— begin Materials provided —
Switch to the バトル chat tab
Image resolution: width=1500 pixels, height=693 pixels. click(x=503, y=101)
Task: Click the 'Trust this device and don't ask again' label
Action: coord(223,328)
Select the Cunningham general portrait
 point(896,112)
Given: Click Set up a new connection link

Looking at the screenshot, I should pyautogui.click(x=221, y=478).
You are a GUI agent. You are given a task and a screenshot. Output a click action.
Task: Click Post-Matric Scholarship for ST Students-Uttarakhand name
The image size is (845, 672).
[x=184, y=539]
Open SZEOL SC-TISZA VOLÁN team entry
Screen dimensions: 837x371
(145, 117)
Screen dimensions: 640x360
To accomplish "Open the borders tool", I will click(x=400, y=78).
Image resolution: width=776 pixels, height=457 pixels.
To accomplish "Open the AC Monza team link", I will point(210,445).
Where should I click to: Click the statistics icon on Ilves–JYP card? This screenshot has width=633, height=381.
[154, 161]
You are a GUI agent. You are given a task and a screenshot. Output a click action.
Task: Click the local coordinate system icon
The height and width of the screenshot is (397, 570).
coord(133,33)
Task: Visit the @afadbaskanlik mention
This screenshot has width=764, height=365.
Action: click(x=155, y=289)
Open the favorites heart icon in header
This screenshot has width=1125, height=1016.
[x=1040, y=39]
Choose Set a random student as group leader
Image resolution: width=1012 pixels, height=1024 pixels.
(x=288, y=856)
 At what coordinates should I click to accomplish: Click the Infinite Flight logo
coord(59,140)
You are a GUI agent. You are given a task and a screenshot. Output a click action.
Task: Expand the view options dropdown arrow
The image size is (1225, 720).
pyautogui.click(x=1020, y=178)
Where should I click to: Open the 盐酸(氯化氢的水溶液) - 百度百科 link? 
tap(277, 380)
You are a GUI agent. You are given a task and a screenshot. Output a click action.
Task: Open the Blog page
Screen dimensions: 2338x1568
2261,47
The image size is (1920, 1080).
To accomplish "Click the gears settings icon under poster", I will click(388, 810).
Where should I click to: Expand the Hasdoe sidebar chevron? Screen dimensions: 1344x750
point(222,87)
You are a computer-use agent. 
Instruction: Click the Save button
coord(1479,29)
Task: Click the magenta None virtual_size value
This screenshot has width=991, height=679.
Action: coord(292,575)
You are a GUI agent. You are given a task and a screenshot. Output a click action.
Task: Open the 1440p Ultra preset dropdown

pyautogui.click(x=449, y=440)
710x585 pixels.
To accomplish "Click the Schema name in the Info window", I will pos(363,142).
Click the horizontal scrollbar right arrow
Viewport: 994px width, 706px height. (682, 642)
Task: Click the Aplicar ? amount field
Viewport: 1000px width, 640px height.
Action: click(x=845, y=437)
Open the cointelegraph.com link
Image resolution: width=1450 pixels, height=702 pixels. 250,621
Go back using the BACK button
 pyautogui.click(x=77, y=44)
— end Materials provided —
[What to produce] Lay out the lines from the one containing "Open SZEOL SC-TISZA VOLÁN team entry" through the one containing "I will point(210,445).", both included, as a JSON list of strings with one string per line and no blank lines.

[Task result]
[
  "Open SZEOL SC-TISZA VOLÁN team entry",
  "Screen dimensions: 837x371",
  "(145, 117)",
  "Screen dimensions: 640x360",
  "To accomplish \"Open the borders tool\", I will click(x=400, y=78).",
  "Image resolution: width=776 pixels, height=457 pixels.",
  "To accomplish \"Open the AC Monza team link\", I will point(210,445)."
]